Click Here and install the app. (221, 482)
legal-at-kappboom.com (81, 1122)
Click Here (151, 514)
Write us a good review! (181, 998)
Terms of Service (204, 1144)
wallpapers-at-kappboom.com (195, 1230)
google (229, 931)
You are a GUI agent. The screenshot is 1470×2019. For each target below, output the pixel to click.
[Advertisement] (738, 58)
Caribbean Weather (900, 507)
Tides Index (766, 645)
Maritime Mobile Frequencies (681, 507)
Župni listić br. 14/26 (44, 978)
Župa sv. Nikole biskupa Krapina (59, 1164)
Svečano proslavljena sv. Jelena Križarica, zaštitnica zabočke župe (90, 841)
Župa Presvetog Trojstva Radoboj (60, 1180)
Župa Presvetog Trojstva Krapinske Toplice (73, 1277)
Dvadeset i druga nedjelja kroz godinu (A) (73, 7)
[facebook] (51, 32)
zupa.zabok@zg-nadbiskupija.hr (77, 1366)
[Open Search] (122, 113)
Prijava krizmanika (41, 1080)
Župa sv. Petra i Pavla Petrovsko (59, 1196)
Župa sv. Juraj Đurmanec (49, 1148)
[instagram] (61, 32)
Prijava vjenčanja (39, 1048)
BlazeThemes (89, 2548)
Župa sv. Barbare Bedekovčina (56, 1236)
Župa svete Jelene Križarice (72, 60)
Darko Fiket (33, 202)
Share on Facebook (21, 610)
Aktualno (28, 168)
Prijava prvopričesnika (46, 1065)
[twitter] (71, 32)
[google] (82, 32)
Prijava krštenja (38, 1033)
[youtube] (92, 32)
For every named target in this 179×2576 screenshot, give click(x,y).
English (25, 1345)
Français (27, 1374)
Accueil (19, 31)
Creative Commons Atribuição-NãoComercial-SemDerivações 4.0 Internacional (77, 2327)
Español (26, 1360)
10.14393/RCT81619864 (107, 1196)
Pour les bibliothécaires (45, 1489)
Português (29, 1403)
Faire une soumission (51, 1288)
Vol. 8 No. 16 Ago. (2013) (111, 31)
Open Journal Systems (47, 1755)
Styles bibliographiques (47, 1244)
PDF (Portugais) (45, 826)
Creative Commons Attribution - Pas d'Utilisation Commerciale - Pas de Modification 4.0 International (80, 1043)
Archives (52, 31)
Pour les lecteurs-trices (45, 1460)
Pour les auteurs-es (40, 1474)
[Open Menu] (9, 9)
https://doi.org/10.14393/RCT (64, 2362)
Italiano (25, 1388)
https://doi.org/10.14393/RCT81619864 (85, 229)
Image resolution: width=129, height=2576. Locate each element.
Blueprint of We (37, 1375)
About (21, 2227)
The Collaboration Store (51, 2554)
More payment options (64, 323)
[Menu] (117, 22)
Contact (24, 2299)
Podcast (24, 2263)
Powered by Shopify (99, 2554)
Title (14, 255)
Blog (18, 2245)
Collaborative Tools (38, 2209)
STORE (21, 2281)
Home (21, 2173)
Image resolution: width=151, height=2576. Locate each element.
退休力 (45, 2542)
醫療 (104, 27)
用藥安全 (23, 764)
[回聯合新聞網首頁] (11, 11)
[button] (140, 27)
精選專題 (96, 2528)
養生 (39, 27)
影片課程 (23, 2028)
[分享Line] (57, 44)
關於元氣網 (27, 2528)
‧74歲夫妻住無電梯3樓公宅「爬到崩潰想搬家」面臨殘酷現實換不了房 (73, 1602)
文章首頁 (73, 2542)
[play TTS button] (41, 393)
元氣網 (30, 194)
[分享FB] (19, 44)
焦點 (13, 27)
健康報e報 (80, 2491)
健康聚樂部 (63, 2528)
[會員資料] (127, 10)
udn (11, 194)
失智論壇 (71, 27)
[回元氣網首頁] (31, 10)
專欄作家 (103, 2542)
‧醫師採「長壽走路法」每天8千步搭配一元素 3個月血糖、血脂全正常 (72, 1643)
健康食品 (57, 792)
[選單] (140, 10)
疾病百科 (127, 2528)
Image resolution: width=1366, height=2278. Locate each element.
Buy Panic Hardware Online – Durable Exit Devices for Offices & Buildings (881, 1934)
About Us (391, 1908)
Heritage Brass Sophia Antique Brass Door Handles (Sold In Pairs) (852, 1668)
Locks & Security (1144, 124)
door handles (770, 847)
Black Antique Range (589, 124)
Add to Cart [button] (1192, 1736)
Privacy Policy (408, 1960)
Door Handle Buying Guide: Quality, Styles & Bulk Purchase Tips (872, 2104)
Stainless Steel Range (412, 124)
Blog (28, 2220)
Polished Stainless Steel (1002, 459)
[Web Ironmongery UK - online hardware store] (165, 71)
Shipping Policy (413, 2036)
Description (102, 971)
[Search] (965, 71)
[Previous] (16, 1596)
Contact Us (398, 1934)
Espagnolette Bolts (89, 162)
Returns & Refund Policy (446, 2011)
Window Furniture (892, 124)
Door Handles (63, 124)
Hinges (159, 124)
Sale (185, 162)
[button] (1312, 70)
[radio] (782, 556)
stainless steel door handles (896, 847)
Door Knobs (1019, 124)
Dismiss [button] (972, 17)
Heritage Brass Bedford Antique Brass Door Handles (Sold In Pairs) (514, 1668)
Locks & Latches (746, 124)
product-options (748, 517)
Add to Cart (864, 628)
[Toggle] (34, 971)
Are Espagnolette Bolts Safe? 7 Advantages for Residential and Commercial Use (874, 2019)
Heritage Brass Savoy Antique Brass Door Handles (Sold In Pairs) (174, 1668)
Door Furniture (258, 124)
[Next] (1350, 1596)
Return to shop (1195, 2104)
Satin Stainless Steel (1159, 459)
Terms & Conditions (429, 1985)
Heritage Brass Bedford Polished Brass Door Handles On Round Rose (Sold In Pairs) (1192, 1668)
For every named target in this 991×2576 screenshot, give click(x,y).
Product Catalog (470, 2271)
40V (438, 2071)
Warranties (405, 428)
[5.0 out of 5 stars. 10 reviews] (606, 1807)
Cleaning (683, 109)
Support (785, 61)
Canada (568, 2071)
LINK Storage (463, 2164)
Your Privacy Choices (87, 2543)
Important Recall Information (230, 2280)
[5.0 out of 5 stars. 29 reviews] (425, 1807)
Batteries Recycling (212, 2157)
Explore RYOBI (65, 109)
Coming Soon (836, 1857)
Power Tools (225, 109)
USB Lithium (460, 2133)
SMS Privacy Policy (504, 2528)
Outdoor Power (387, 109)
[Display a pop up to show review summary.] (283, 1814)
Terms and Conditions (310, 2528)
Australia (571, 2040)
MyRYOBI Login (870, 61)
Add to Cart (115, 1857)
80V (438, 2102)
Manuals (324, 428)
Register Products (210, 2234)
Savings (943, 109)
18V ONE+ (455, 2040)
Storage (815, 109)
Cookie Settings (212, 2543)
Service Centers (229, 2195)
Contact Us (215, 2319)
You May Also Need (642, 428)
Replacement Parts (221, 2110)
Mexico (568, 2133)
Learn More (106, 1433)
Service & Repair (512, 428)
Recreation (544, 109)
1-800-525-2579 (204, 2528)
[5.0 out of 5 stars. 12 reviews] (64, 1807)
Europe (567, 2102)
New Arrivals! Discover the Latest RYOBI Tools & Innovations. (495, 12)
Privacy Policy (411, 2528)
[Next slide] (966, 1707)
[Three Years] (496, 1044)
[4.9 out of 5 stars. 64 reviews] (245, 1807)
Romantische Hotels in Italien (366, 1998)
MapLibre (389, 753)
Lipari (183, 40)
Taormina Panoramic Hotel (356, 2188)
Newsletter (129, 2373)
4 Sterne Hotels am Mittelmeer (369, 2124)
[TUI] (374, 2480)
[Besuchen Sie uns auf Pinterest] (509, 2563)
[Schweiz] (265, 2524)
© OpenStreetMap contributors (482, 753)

------------------------------------------------

▶ **TASK PROMPT**
Nothing but the lines above from the one containing "New Arrivals! Discover" through the one containing "Lipari (183, 40)" should appear in the answer, each repeated exactly.

▶ **OUTPUT OF THE TASK**
New Arrivals! Discover the Latest RYOBI Tools & Innovations. (495, 12)
Privacy Policy (411, 2528)
[Next slide] (966, 1707)
[Three Years] (496, 1044)
[4.9 out of 5 stars. 64 reviews] (245, 1807)
Romantische Hotels in Italien (366, 1998)
MapLibre (389, 753)
Lipari (183, 40)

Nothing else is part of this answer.